Mit den Ausfällen kommen natürlich die Gedanken an Punkte, an Ranglisten. Und irgendwann tauchen Zweifel und Fragen auf: Soll ich was verändern, soll ich dieses und jenes probieren? Dabei hätte ich nur auf meine Fähigkeiten vertrauen und meine Sache durchziehen müssen. Aber das wird halt immer schwieriger, weil die negativen Gedanken immer mehr und präsenter werden.
Zu Ihrer Ehrenrettung: Sie kannten diese Situation auch nicht. Sie sind vorher noch nie so im Fokus gestanden.
Das stimmt natürlich. Im Sommer 2022 habe ich mich schon gefragt: Wie wird das wohl im nächsten Winter? Mir war klar, dass das eine ganz andere Situation ist. Zugleich habe ich mir gedacht: Jetzt habe ich ein Jahr vorher ums sportliche Überleben gekämpft und habe es hinbekommen. Ich habe als Halbzeitführender im Olympia-Slalom Silber gewonnen. Ich war mir wirklich sicher, ich wäre der Situation gewachsen. Das war vielleicht ein wenig überheblich von mir.
Sie wollten die sportliche Krise allein meistern?

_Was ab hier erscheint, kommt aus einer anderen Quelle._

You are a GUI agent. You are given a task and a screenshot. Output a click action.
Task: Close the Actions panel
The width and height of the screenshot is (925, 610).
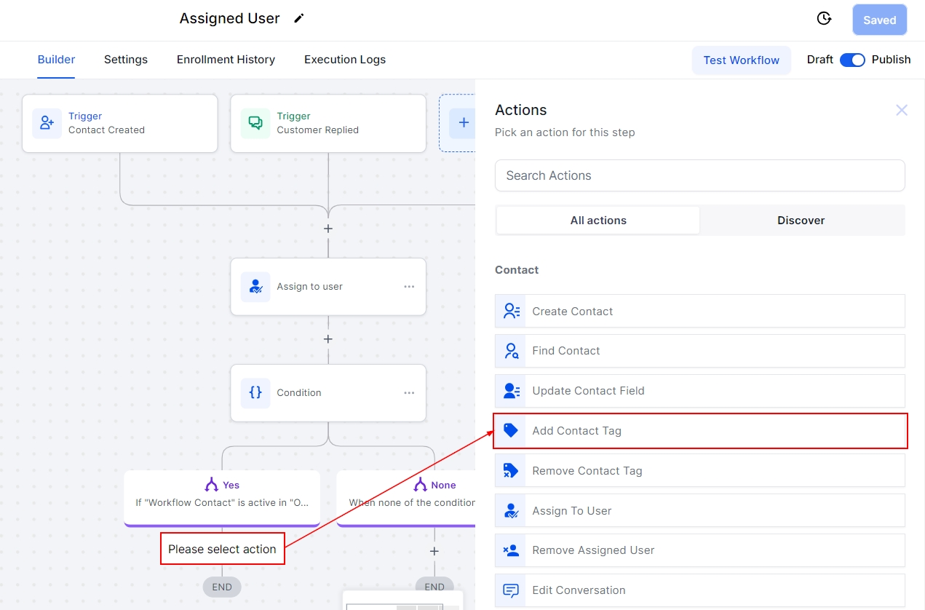click(901, 111)
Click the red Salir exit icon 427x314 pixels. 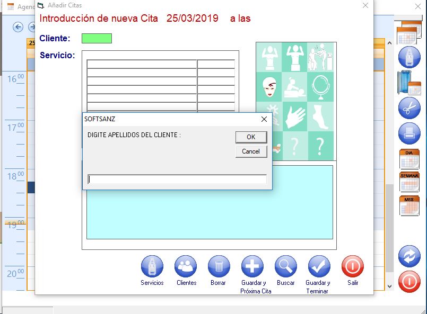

Wahrscheinlich habe ich mit meinem Umfeld zu wenig über meine Situation geredet. Beziehungsweise zu spät. Ich hatte immer das Gefühl: Das kriege ich schon hin, ich werde damit schon fertig. Ich habe für mich die Lehre gezogen, dass ich mit meinem Umfeld mehr reden muss. Da geht es gar nicht um den Input von außen, sondern dass man etwas los wird und es nicht mit sich herumschleppt. Aber ich bin halt auch kein Jammerer. Ich hatte aber manchmal schon ein ziemlich schlechtes Gewissen, wenn ich wieder ausgeschieden bin.
Hatten Sie denn das Gefühl, versagt zu haben?
Ja. Meine Freundin hat dann gesagt, ich soll nicht so streng mit mir sein. Was mich wirklich extrem ärgert: Ich habe meine gute Startposition, die ich mir erarbeitet habe, weggeschmissen.
Sind jemals Gedanken aufgetaucht: Hoffentlich bin ich kein One-Hit-Wonder mit acht Wochen Ruhm?
Ich weiß jetzt nicht, ob ich noch einmal Olympiasieger werde. Vielleicht stehe ich auch nie mehr auf dem Podest. Zugleich glaube ich, dass es kein Zufall sein kann, wenn man Olympiasieger wird und ein Weltcuprennen gewinnt. Klar könnte man sagen: Der hatte in seiner Karriere zweieinhalb gute Monate. Aber was ist im Endeffekt besser? Lieber bin ich zweieinhalb Monate wirklich ganz oben, als ich fahre zwölf Jahre lang im Mittelfeld herum.
War Ihnen in dieser Erfolgsphase 2022 wirklich klar, warum es dermaßen gut läuft?
Ehrlich gesagt weiß ich nicht, wie das alles passiert ist beim Sieg in Adelboden. Ich weiß nur, dass damals alles zusammengepasst und zusammengespielt hat. Ab da hatte ich eine Leichtigkeit, die mich auch durch die Spiele in Peking getragen hat. So ein richtiges Wurschtigkeitsgefühl, ich war unbeschwert, weil ich schon mehr erreicht hatte, als ich mir jemals erträumt habe. Wenn du die Leichtigkeit hast, dann ist Slalomfahren simpel. Dieser Zustand lässt sich leider nicht so einfach reproduzieren.
Weshalb?
Ich habe mich verantwortlich gefühlt für mein Umfeld. Da hast du neue Partner im Sponsorenbereich an deiner Seite, mehr Ressourcen im Umfeld – und dann bringst du die Leistung nicht. Ich bin so erzogen worden, dass man eine Gegenleistung erbringt. Das hat mich echt beschäftigt.
Sie wurden zuletzt Staatsmeister in der Abfahrt. Ist diese Disziplin eine Option?
Dass Slalom und Abfahrt grundsätzlich vereinbar sind, hat Marco Schwarz gezeigt. Das ist aber einmalig, aktuell gibt es außer ihm keinen, der diese beiden Disziplinen auf Weltklasseniveau unter einen Hut bringt. Ich habe viel über das Speedthema nachgedacht und bin der Meinung: Wenn man in der Abfahrt vorne mitfahren will, dann muss man einen sehr guten Riesentorlaufschwung haben. Deshalb will ich heuer viel Zeit in den Riesentorlauf investieren.